Chapot-Blanquet, Maguy

Depuis 2008, l'association "Histoire et cultures en Languedoc" organise chaque année les Rencontres Internationales du Patrimoine Historique.

Avec le soutien de la Région Occitanie Pyrénées Méditerranée, du CIRDOC - Institut occitan de cultura, de la ville de Leucate, de la Société Archéologique de Montpellier et de la Confrérie des Consuls de la Seigneurie de LEUCATE.

Découvrir l'association Histoire et cultures en Languedoc.

Une frontière sous surveillance : 1258-1659

La frontière, une cicatrice de l'histoire (R. Lafont) : 1258-1659

La frontière définie au Traité de Corbeil (1258) entre Louis IX, roi de France et Jacques 1er, roi d’Aragon n’est pas un linéaire continu, mais un no man’s land aux marges contestées. On peut dire que la limite entre les deux royaumes reste floue et peu lisible, conséquence de nombreux conflits. Saint Louis organisera sa frontière en forteresses de dissuasion autour de Carcassonne, ce seront : Aguilar, Peyrepertuse, Puylaurens, Quéribus, Termes. La géographie tourmentée des Corbières appuie leur rôle dissuasif. Ces forteresses du vertige, selon Michel Roquebert sont pour la plupart d’anciens châteaux refuges des cathares tombés lors de la croisade contre les Albigeois.

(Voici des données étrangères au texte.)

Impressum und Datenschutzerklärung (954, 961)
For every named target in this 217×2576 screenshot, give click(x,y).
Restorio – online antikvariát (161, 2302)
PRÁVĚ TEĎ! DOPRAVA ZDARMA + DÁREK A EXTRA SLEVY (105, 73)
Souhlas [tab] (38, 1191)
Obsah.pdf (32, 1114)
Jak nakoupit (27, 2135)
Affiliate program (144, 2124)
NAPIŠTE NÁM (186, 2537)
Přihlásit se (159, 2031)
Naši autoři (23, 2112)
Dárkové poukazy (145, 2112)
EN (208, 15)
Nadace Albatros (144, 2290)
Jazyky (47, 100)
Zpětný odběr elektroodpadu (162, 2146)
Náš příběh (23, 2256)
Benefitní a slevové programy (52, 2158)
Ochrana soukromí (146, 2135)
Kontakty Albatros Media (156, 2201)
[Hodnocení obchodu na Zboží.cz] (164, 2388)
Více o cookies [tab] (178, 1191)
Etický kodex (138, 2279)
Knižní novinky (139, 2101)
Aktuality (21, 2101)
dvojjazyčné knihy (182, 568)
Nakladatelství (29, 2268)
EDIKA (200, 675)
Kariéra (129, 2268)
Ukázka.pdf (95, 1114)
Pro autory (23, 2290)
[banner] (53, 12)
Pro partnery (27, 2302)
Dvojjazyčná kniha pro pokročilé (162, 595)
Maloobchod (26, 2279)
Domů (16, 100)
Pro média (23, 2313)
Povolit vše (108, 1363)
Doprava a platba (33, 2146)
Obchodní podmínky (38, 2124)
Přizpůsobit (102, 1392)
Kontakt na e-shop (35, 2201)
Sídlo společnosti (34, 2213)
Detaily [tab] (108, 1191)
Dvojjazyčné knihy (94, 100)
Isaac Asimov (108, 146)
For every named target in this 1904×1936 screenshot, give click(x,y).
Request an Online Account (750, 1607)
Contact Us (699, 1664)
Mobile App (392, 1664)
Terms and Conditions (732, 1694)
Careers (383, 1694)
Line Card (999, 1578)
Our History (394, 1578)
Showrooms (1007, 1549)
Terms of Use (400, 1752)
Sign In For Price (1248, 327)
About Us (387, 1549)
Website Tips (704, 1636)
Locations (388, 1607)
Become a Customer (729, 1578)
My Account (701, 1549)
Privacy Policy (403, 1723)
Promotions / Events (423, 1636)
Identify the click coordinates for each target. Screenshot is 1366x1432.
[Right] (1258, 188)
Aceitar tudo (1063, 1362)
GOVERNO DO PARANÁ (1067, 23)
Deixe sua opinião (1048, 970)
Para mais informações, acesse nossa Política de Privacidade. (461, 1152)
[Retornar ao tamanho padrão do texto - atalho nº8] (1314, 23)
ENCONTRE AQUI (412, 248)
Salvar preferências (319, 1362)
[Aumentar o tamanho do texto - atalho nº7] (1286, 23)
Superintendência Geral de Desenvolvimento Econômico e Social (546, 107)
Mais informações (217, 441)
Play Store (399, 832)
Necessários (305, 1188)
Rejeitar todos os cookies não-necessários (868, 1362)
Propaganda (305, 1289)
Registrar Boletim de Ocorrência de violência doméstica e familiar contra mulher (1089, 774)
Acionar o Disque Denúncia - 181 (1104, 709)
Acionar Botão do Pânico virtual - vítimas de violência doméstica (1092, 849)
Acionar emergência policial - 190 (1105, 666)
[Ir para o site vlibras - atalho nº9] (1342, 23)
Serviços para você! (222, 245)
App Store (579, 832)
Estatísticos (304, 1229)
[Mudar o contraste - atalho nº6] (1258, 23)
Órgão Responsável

Au traité de Corbeil, le Roussillon et la Cerdagne sont laissés à l’Aragon ; il faudra donc établir une forteresse pour protéger l’ouverture sur la Méditerranée, ce sera Leucate face à Salses l’aragonaise.

Leucate connaît un épisode majeur lors des guerres de religion dans le Languedoc. L’Édit de Nemours marque la cassure du Languedoc entre deux fractions irréductibles. L’une, fidèle à la Ligue, implantée dans la partie Ouest, ayant à sa tête le maréchal de Joyeuse, alliés aux Espagnols, qui rejette l’idée de reconnaître Henri de Navarre comme successeur d’Henri III. L’autre, à l’Est, sous le gouvernement du Duc de Montmorency, partisans du roi de Navarre. La limite des territoires est établie entre Béziers et Narbonne, mais dans les faits il n’en est rien. L’espace frontalier entre Narbonne et l’Espagne est trop stratégique. Montmorency ne va pas l’abandonner à la Ligue et Joyeuse a besoin des liaisons sûres avec le roi d’Espagne qui fournit troupes et subsides. La guerre permanente dans cet espace nous conduit aux deux sièges de Leucate.

En 1589, les Espagnols, alliés de la Ligue viennent assiéger Leucate. Il s’en suit l’exécution du gouverneur de la place, Jean du Barry. Françoise de Cezelli, son épouse prend la tête des défenseurs et résiste aux Espagnols. Reconnaissant son exploit, Henri IV la chargera de gouverner la place jusqu’à la majorité de son fils Hercule. En 1637, les Espagnols échouent pour la seconde fois à prendre Leucate. L'histoire est cruelle pour la brave citadelle.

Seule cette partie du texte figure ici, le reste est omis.